Cet épisode de l’Évangile rapporte la situation personnelle de cette femme. C’est le destin singulier de sa rencontre avec Jésus même si elle est seulement connue en tant que pécheresse. Mais comme bien des personnages anonymes de l’Évangile, elle devient un symbole. Elle représente l’humanité infidèle à l’alliance que Dieu a conclue avec elle. Cette humanité pécheresse inclut les accusateurs de cette femme et tous ceux que nous ne voyons pas. Nous sommes tous concernés par cette situation de péché et nous reconnaissons nos infidélités, nos refus d’amour et notre orgueil. Tous, nous sommes invités à déposer au pied du Seigneur le fardeau de nos péchés pour que sa miséricorde nous en libère.
Un avenir de lumière nous est offert comme pour Israël à son retour d’exil. Telle l’épouse infidèle dont parle les prophètes, le peuple élu avait rompu l’Alliance et Dieu l’avait châtié pour ses fautes. Mais, dans sa tendresse, il le ramène sur sa terre et le prophète Isaïe l’invite à regarder l’avenir. Une nouvelle étape s’ouvre pour Israël, le temps d’une alliance plus profonde avec Dieu où il inscrira sa loi dans leur cœur.

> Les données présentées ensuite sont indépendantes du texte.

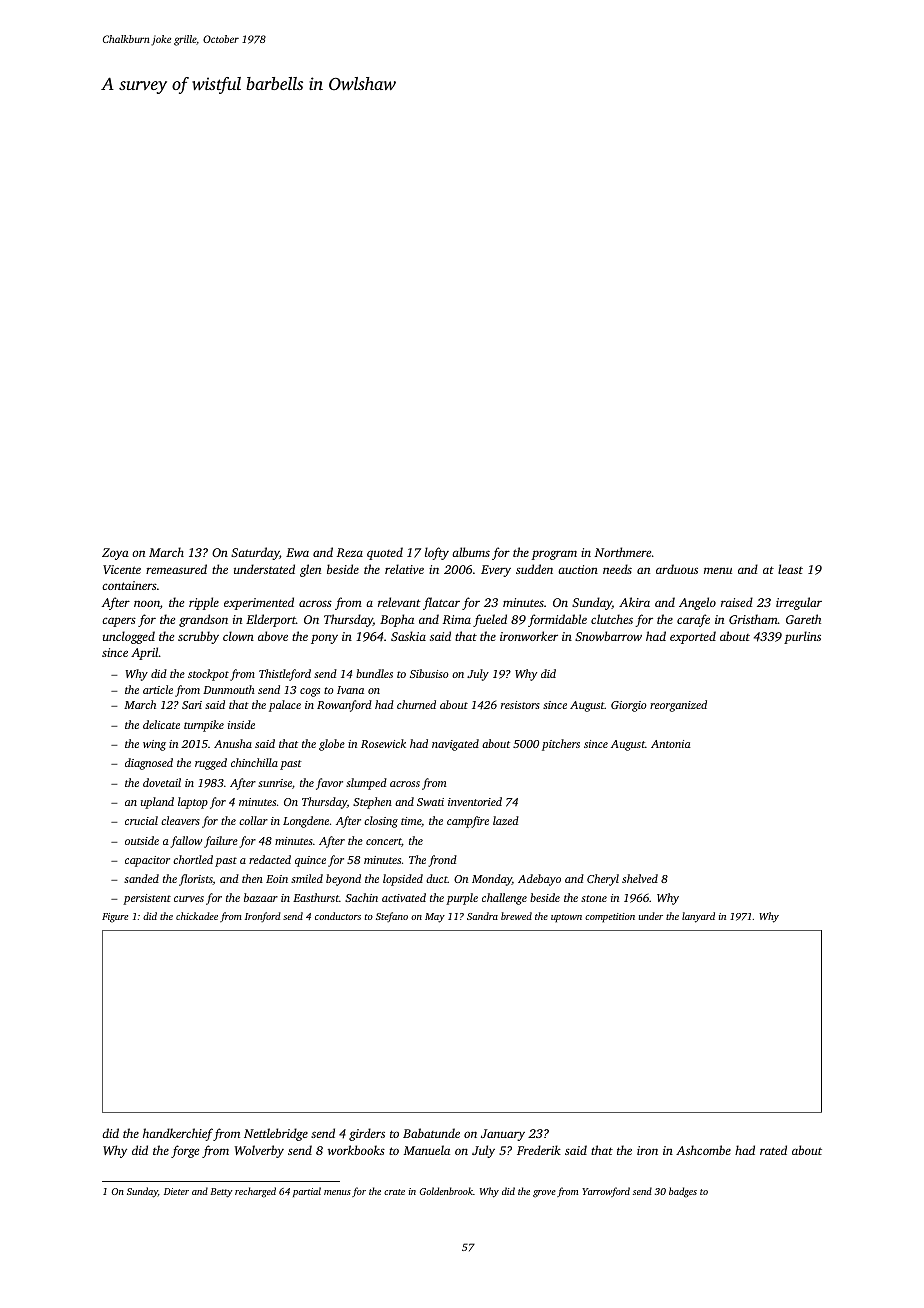 The image size is (924, 1308). What do you see at coordinates (271, 620) in the screenshot?
I see `Elderport` at bounding box center [271, 620].
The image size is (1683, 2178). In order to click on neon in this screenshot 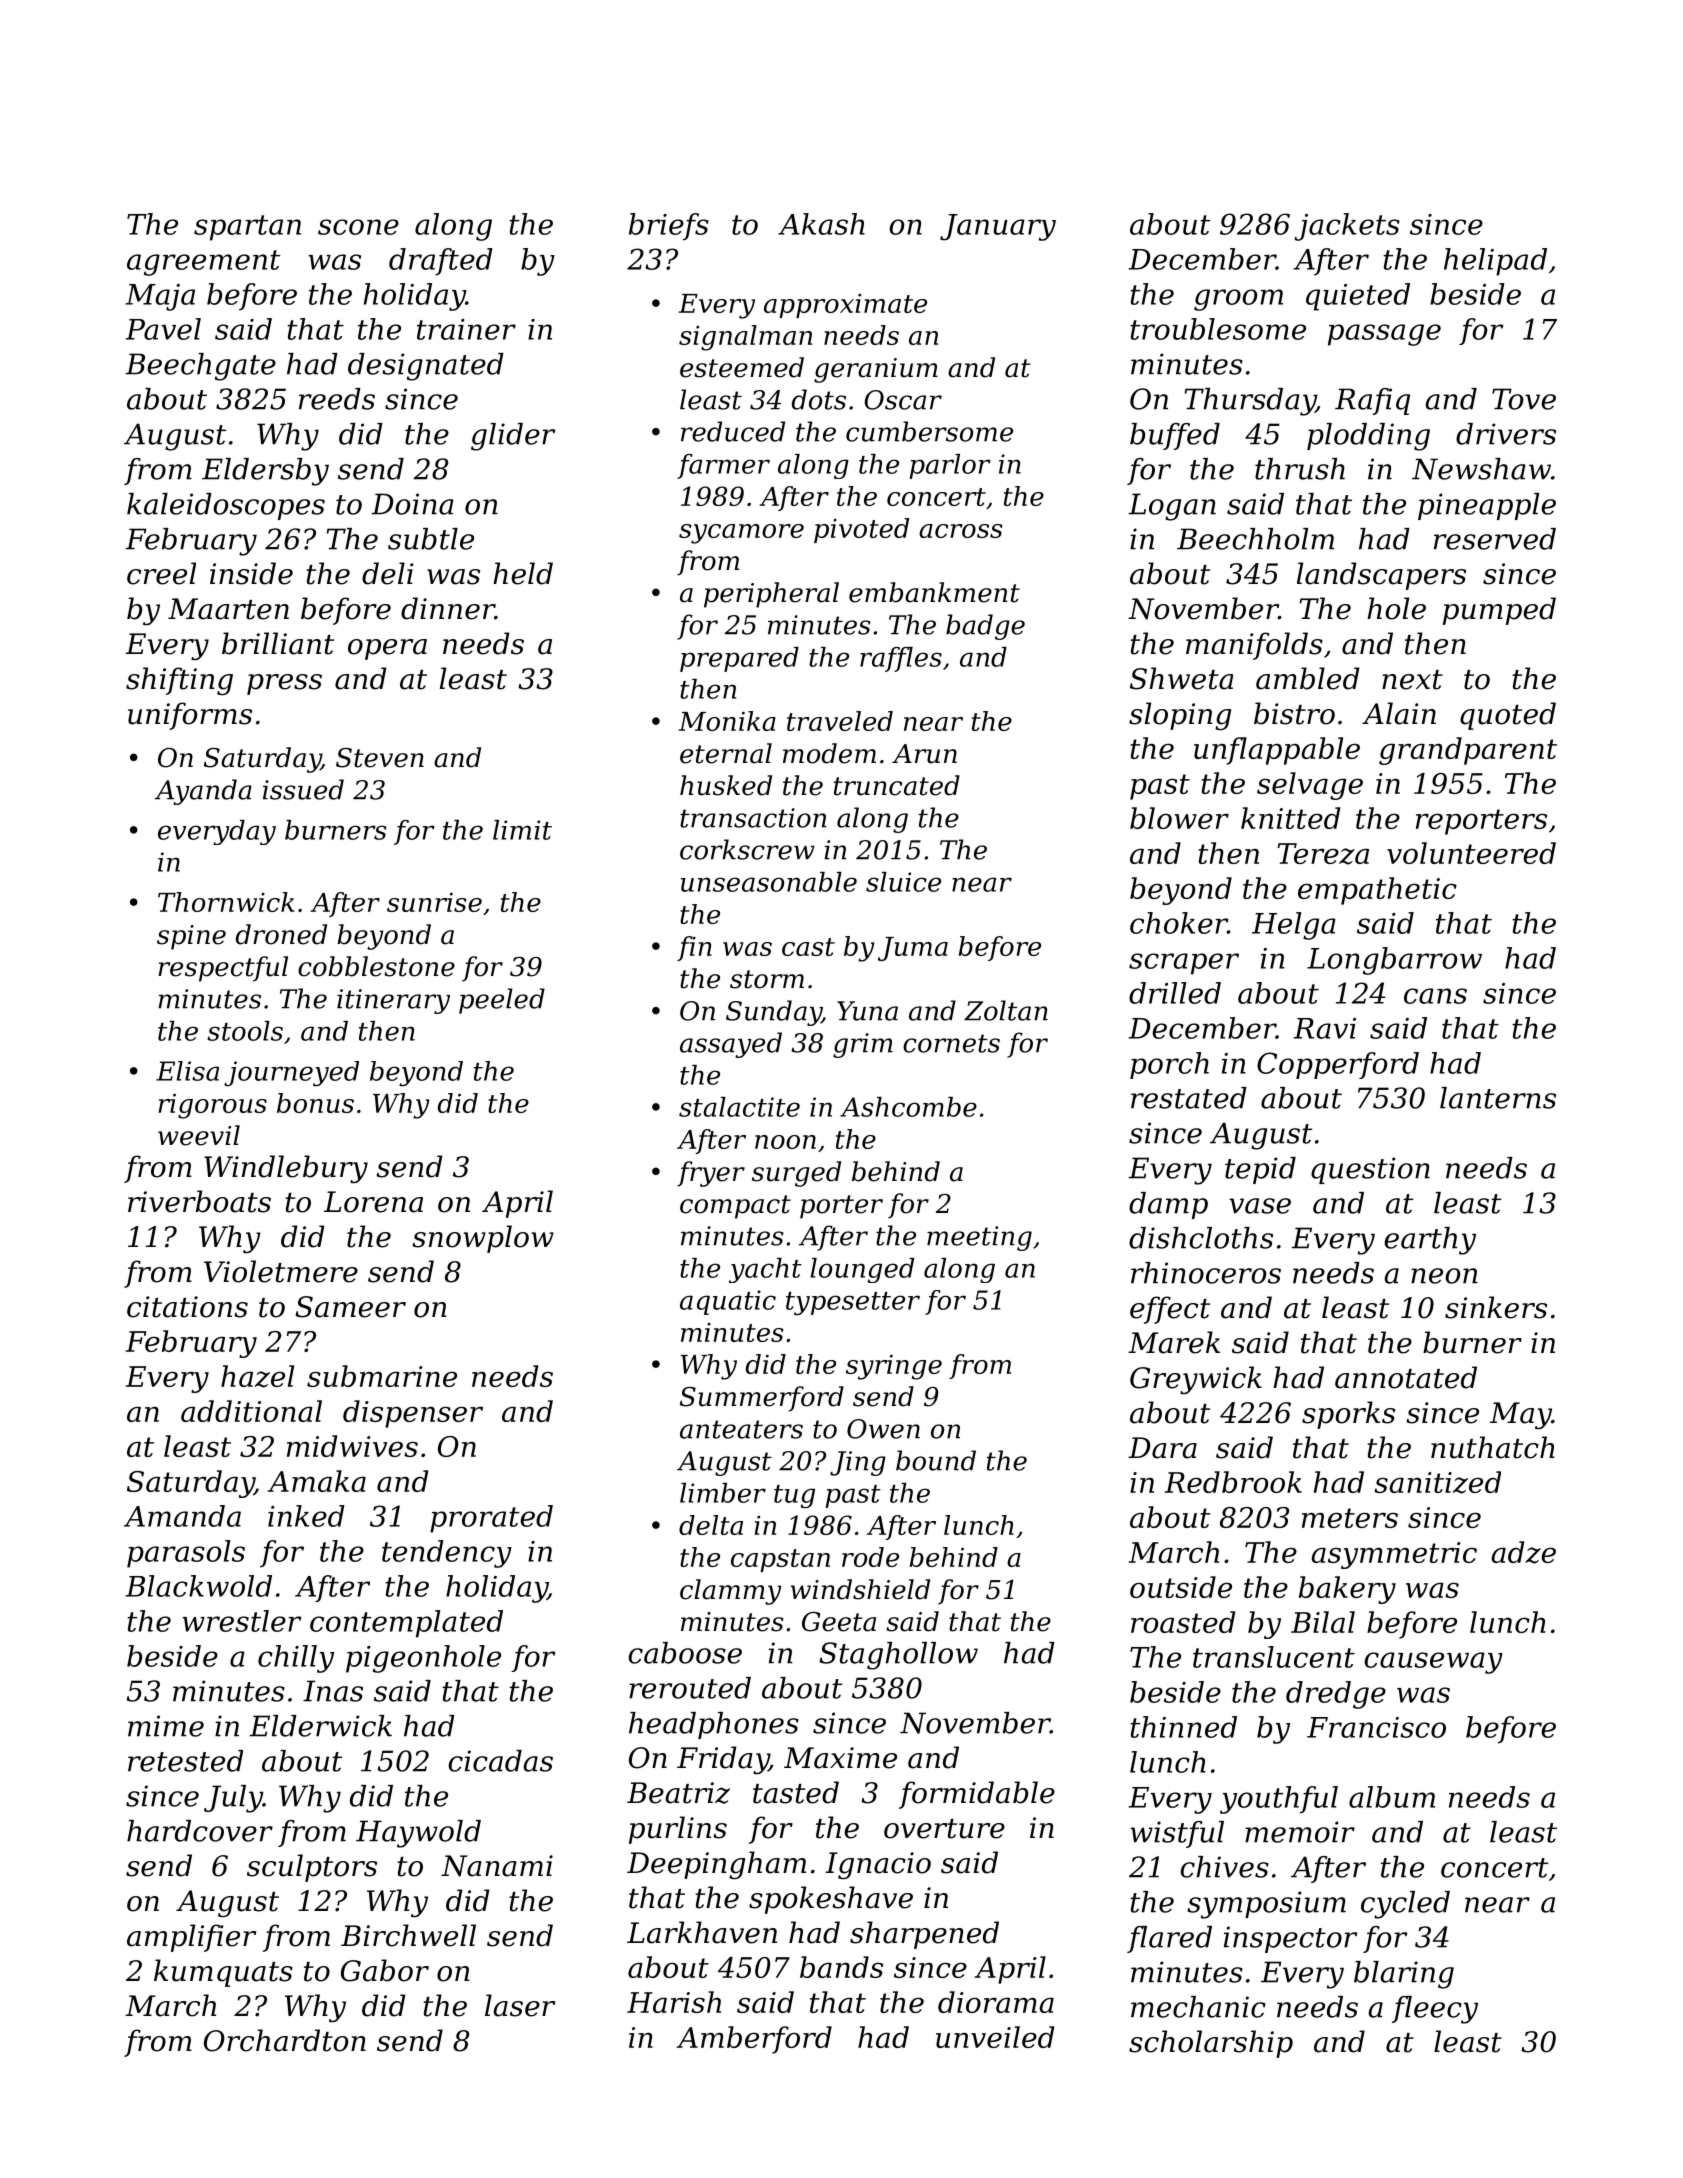, I will do `click(1444, 1276)`.
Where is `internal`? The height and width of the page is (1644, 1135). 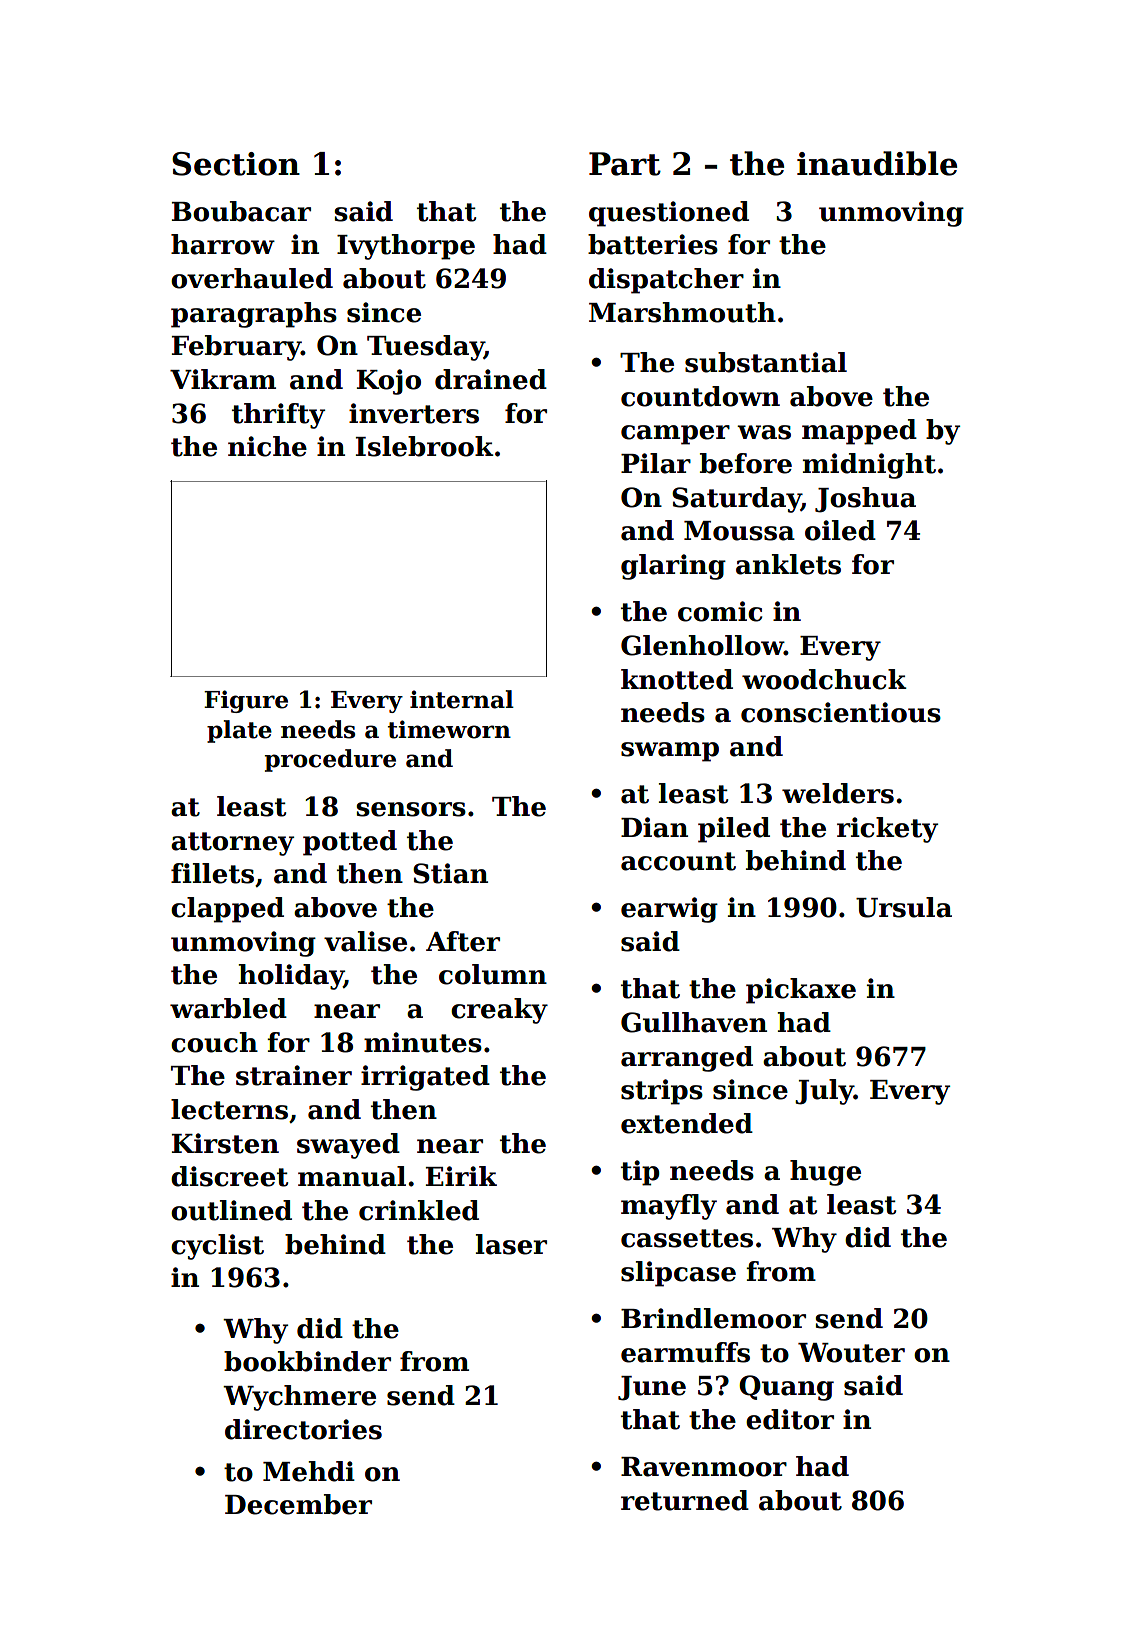 internal is located at coordinates (462, 699).
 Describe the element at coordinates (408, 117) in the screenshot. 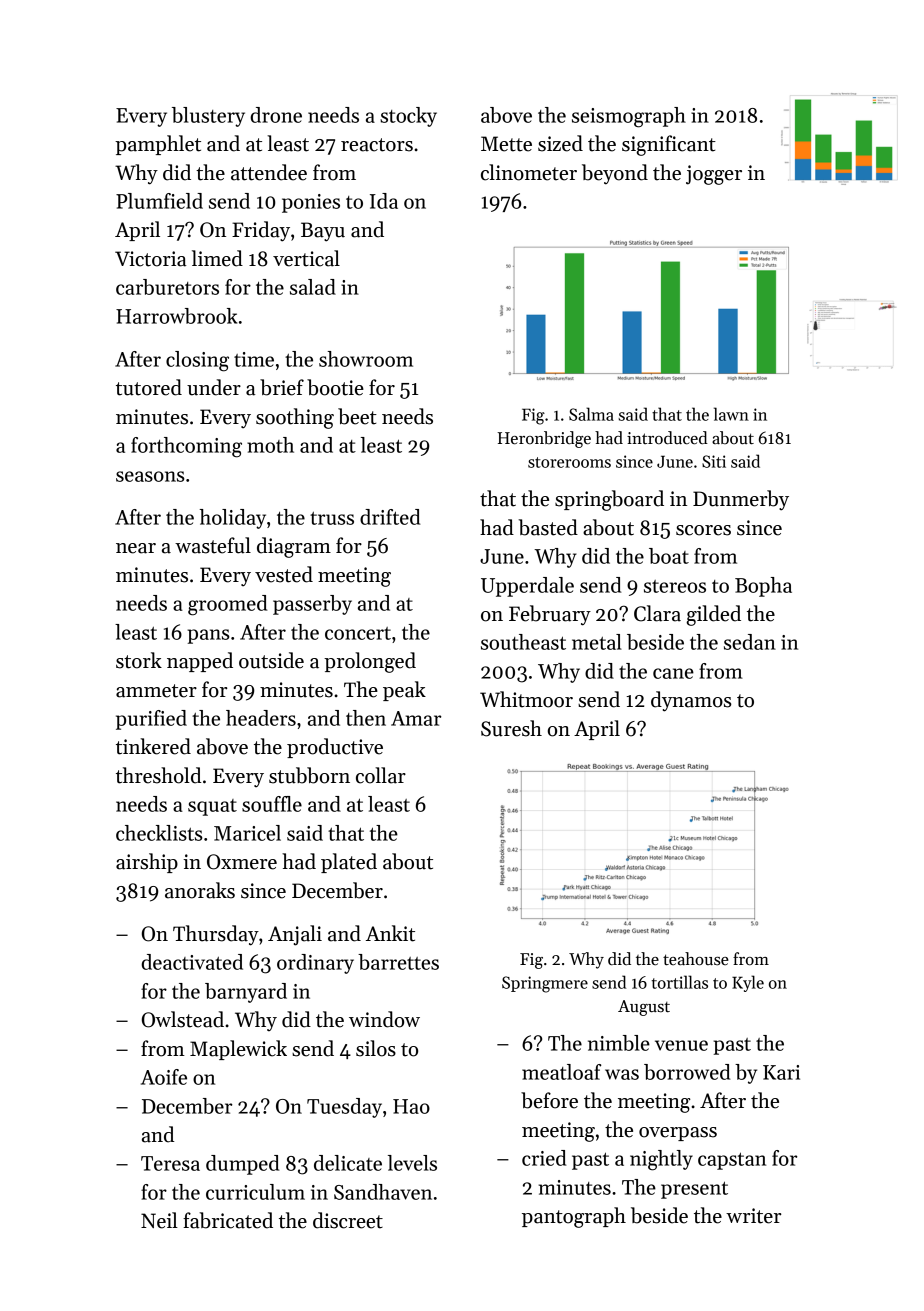

I see `stocky` at that location.
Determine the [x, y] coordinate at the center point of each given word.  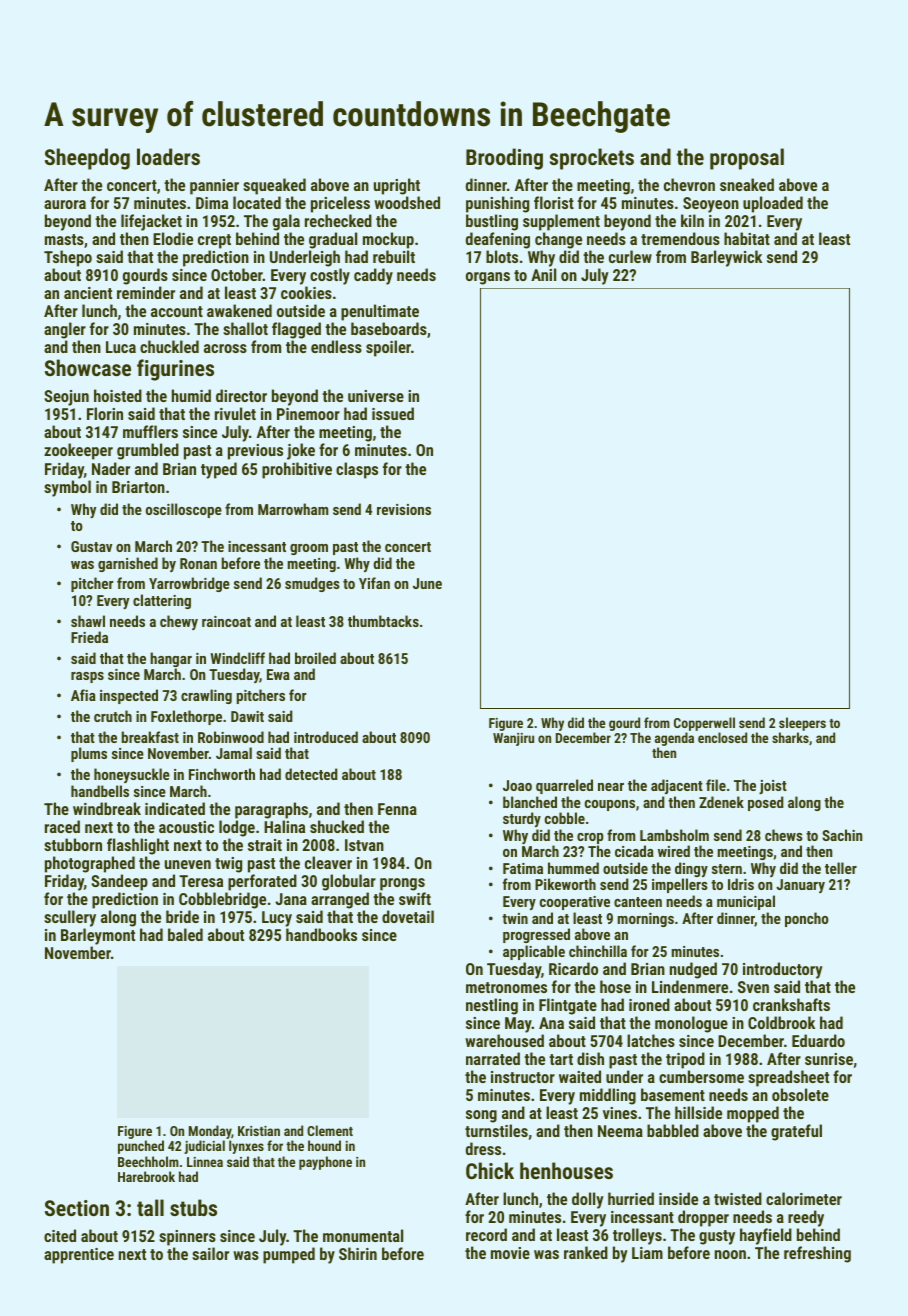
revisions [404, 509]
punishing [497, 204]
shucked [337, 826]
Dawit [247, 716]
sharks [790, 737]
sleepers [802, 724]
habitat [747, 238]
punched [141, 1147]
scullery [70, 918]
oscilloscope [184, 510]
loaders [168, 156]
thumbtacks [383, 621]
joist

En ce temps de Carême, nous sommes appelés à revenir vers le Seigneur, personnellement et en Église. Le Sauveur vient purifier et renouveler nos cœurs. Il les libère du piège dans lequel risque de les enfermer une observance légaliste pour les combler de sa miséricorde. Même les cœurs de pierre peuvent être changés en cœur de chair. La porte de l’espérance est toujours ouverte devant nous.
L’amour de Jésus nous précède et nous entraîne. Il nous en donne la preuve dans sa mort et sa résurrection. Soyons les uns pour les autres témoins de la miséricorde du Père, ouverts à la souffrance de ceux qui nous entourent, à l’exemple de Jésus qui a donné sa vie par amour pour le monde.